___ EXTRACT TO READ
Necto No Display image step 8 hardware assembly

Debug Image Necto Step hardware assembly

Track your results in real time

Application Output

1. Application Output - In Debug mode, the 'Application Output' window enables real-time data monitoring, offering direct insight into execution results. Ensure proper data display by configuring the environment correctly using the provided tutorial.

2. UART Terminal - Use the UART Terminal to monitor data transmission via a USB to UART converter, allowing direct communication between the Click board™ and your development system. Configure the baud rate and other serial settings according to your project's requirements to ensure proper functionality. For step-by-step setup instructions, refer to the provided tutorial.

3. Plot Output - The Plot feature offers a powerful way to visualize real-time sensor data, enabling trend analysis, debugging, and comparison of multiple data points. To set it up correctly, follow the provided tutorial, which includes a step-by-step example of using the Plot feature to display Click board™ readings. To use the Plot feature in your code, use the function: plot(*insert_graph_name*, variable_name);. This is a general format, and it is up to the user to replace 'insert_graph_name' with the actual graph name and 'variable_name' with the parameter to be displayed.

Software Support

Library Description

This library contains API for Buck 3 Click driver.

Key functions:

buck3_set_device_state - Function for setting device mode
buck3_get_power_good - Function reads state of PGD pin

Open Source

Code example

The complete application code and a ready-to-use project are available through the NECTO Studio Package Manager for direct installation in the NECTO Studio. The application code can also be found on the MIKROE GitHub account.

/*!
 * \file 
 * \brief Buck 3 Click example
 * 
 * # Description
 * This example demonstrates the use of Buck 3 Click board.
 *
 * The demo application is composed of two sections :
 * 
 * ## Application Init 
 * Initializes the driver and configures the Click board.
______
WRITTEN TASKS.
a) From the Buck 3 Click page, extract everything from "Necto No Display" down to "to the provided tutorial.".
b) Answer these questions using the Buck 3 Click page:
(i) What does the function buck3_get_power_good do?
(ii) Besides the NECTO Studio Package Manager, where can the application code be found?
(iii) Through what device does the UART Terminal monitor data transmission?
___ DATASET EXCERPT
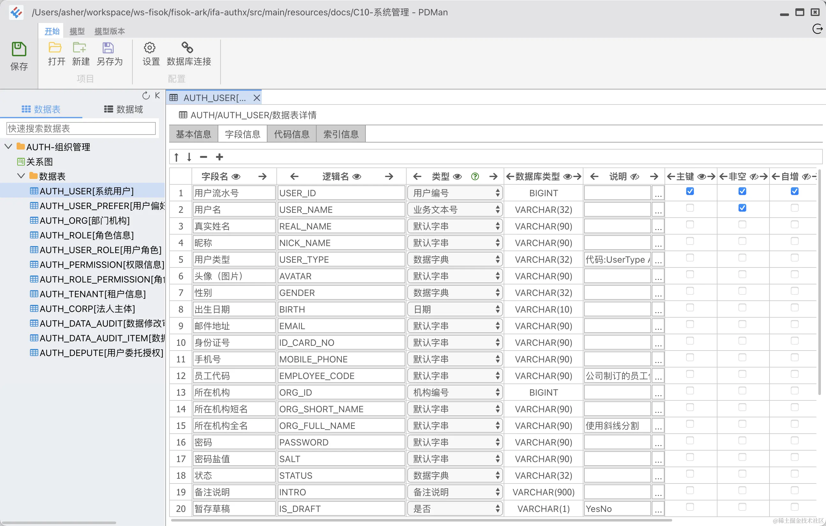Image resolution: width=826 pixels, height=526 pixels.
Task: Toggle the eye icon for 字段名 column
Action: pos(236,177)
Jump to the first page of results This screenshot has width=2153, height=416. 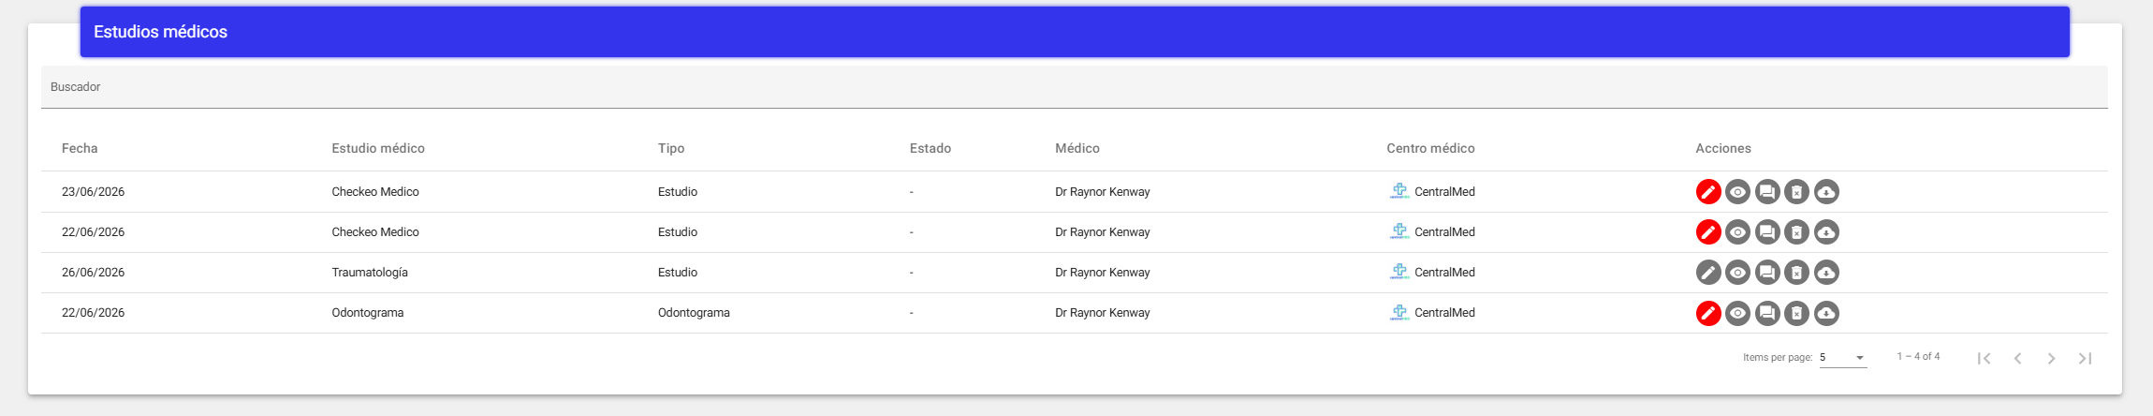click(1984, 358)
______
RESULTS FOR EACH TASK.
a)
Necto No Display image step 8 hardware assembly

Debug Image Necto Step hardware assembly

Track your results in real time

Application Output

1. Application Output - In Debug mode, the 'Application Output' window enables real-time data monitoring, offering direct insight into execution results. Ensure proper data display by configuring the environment correctly using the provided tutorial.

2. UART Terminal - Use the UART Terminal to monitor data transmission via a USB to UART converter, allowing direct communication between the Click board™ and your development system. Configure the baud rate and other serial settings according to your project's requirements to ensure proper functionality. For step-by-step setup instructions, refer to the provided tutorial.

b)
(i) It reads the state of the PGD pin.
(ii) On the MIKROE GitHub account.
(iii) A USB to UART converter.